Arriving by plane, we headed up to our cruising altitude and then barely came down... As we landed, the plane weaved between 16,000 foot peaks, before landing easily among the clouds at 12,000 feet. In every direction were clouds and mountains, snow capped young peaks stretching starkly toward the sky. The main town of Leh sits just below the tree llne, at a height far greater than any American city. We spent the first 2 days fighting off the fatigue and neausea of altitude sickness. We drove long distances on narrow roads to visit one monastary after another. Each monastary is secluded among the mountains, up a windy road and overlooking a nearby village. The monastaries and their symbols and statues became familiar to us, but each one had a unique character and feel. The monks wore only red, mostly a deep red robe although some sported red Tommy HIlfiger or polo shirts, acquired throught trades with tourists. One of 9 people in the region are monks and boys as young as 6 will begin to train in monastaries.
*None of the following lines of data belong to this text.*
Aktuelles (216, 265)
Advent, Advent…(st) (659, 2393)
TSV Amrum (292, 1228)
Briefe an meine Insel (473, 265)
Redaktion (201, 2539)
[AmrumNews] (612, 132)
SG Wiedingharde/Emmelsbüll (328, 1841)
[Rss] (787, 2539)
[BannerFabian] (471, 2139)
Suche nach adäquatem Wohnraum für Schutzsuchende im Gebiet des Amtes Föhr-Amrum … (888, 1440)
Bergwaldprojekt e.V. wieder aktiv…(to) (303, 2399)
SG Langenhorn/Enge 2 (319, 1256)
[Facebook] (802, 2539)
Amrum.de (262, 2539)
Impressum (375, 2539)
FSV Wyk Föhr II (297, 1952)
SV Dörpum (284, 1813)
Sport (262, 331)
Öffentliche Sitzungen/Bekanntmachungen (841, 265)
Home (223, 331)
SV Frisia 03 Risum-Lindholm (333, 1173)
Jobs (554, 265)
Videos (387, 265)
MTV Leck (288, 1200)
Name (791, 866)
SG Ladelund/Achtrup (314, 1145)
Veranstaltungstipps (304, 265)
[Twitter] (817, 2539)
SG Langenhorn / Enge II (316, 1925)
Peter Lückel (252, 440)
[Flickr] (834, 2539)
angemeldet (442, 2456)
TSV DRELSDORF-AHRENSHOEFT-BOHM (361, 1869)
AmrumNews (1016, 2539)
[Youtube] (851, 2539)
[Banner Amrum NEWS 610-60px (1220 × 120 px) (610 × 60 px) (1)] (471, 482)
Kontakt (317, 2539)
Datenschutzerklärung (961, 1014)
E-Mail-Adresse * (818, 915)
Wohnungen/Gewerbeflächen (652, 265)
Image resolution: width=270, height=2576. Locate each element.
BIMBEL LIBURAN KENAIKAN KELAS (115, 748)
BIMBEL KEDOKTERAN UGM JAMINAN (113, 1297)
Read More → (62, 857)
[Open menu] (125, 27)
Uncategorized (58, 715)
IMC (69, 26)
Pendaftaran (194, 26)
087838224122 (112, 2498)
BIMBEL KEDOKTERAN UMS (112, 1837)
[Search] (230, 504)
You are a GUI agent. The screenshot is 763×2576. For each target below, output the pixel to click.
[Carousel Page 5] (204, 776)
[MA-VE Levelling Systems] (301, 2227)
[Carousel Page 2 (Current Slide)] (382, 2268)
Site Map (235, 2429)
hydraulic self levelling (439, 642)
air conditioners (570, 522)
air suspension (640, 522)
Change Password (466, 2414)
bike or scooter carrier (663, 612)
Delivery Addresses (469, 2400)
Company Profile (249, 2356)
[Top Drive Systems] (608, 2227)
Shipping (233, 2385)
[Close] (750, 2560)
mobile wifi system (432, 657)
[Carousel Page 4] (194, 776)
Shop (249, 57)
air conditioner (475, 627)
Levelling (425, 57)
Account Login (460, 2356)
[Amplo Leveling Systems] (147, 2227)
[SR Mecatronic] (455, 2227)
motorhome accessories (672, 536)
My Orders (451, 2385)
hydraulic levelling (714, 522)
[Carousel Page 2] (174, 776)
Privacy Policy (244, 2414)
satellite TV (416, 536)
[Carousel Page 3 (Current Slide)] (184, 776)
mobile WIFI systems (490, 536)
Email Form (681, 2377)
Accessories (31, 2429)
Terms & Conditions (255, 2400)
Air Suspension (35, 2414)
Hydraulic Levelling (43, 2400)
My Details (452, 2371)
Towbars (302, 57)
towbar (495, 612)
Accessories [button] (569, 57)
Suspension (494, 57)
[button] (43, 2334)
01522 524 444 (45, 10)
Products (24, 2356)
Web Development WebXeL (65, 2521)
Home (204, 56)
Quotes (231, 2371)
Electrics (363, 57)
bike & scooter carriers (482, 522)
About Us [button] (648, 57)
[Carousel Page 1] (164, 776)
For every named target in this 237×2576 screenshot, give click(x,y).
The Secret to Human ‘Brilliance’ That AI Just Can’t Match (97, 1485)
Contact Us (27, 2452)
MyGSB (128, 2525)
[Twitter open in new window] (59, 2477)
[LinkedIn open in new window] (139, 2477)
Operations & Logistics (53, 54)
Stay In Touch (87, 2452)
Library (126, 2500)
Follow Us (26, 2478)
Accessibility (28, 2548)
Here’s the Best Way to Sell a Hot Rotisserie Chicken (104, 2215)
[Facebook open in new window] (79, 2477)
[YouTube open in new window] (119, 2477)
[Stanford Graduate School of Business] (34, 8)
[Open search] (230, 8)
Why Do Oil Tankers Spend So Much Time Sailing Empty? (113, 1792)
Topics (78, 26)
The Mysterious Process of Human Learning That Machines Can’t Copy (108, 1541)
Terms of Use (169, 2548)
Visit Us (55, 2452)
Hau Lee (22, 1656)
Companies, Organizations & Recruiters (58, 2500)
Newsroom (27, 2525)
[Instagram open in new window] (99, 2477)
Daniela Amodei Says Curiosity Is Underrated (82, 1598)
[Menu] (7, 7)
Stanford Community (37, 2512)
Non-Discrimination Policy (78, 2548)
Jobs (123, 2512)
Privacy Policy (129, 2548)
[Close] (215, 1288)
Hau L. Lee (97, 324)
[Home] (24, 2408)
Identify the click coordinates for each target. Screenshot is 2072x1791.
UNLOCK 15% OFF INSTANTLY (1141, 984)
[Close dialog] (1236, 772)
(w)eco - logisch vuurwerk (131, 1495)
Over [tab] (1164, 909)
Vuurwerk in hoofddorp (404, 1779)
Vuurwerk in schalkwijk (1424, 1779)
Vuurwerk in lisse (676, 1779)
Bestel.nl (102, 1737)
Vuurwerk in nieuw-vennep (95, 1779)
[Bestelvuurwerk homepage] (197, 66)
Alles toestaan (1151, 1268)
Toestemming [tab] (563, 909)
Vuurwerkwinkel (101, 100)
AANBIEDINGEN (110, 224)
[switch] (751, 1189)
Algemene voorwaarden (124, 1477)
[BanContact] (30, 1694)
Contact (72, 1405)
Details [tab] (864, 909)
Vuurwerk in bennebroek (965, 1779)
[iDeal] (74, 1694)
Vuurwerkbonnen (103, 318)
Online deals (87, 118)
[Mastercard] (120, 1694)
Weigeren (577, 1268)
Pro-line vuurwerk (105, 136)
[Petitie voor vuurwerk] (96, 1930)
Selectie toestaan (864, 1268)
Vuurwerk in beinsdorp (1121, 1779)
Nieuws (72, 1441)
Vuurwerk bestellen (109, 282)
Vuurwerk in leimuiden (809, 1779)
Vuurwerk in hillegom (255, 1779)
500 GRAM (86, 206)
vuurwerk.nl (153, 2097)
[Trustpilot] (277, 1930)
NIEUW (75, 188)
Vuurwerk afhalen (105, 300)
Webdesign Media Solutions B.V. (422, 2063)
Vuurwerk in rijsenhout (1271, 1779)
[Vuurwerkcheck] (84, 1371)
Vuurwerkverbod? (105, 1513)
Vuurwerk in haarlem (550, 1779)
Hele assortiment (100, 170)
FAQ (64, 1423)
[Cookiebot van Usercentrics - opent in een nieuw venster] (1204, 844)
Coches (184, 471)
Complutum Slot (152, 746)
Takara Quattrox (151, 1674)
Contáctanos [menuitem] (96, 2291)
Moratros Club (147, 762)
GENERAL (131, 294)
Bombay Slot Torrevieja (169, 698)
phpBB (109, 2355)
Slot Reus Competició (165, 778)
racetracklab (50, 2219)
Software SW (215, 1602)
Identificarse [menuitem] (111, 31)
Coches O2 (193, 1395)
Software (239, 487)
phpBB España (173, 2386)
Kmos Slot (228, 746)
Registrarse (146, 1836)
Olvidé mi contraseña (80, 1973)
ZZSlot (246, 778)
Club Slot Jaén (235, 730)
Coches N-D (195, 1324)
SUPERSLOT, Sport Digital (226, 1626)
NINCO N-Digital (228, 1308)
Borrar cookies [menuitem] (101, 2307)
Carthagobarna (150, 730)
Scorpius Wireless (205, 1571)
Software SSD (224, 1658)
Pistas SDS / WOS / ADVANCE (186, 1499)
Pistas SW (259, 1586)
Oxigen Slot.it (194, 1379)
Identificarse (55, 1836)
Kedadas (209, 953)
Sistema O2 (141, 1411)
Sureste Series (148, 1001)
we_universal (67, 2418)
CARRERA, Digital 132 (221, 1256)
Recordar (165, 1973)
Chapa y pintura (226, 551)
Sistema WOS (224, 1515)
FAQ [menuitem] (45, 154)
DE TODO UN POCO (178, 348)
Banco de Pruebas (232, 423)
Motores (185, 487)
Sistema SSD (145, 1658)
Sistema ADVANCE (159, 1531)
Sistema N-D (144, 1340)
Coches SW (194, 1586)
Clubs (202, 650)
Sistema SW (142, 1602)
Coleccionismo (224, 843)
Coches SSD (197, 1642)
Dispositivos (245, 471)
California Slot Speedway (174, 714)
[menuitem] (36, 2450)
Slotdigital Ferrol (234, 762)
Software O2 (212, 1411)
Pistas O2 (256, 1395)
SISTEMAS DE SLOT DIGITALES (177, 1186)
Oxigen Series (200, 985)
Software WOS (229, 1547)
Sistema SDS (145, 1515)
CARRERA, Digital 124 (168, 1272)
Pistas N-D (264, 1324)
Within the monastaries, there was a musty smell. Aged stone mixed with incense, spices and hundreds of years of chanting. The monastaries boasted rooms of statues, similar to what each Buddhist has in their home.Some of them, however, also had enormous Buddha statues that extended 3 or 4 stories tall. We were greeted by one lama, the head of a monastary, with the auspicious offering of a white scarf. At another monstary, we were offered rice while we sat in on lunchtime prayers. The monastaries were characterized by brightly colored flags in yellow, red, blue and green. Poles reached toward the clouds and Tibetan prayer flags could be seen in all directions, each string of flag showing varied levels of wear and tear.
The main city, a small town of winding streets, green fields, wandering cows and stray dogs, was a tourist mecca. Filled with dreadlocked travelers and countless Israelis, there were more guest houses than restaurants and the street vendors and small shops spilled out onto the sidewalk. Here at last was the focal point of every hippie trend, the epicenter of singing bowls, prayer flags, drums, Buddhist phrases, copious hashish dealers, flowing skirts, patchwork bags and yoga classes that dot college campuses and music festivals around the world. Free Tibet signs had a whole new meaning here, and Tibetan refugee centers were located in every small town. I especially enjoyed a trip to a womenºs center that supports local artisan and encourages ecologically responsible tourism. We spent a few hours shopping in the old city and stopped for our first cup of masala chai tea.
After three days, we headed to the small village of Stok, about half an hour away. There, prepared for back country living, we were met by a staff of 5 and entered our tents, which can be better described as canvas hotel rooms. For the next 10 days as we volunteered at the Stok Governemnt High SChool, we were treated like royalty by our cooking and cleaning crew. In the afternoons we were greeted with fresh juice, hot tea and snacks. The campsite even had plumbing and electricity, amenities that, ironically, the school lacked.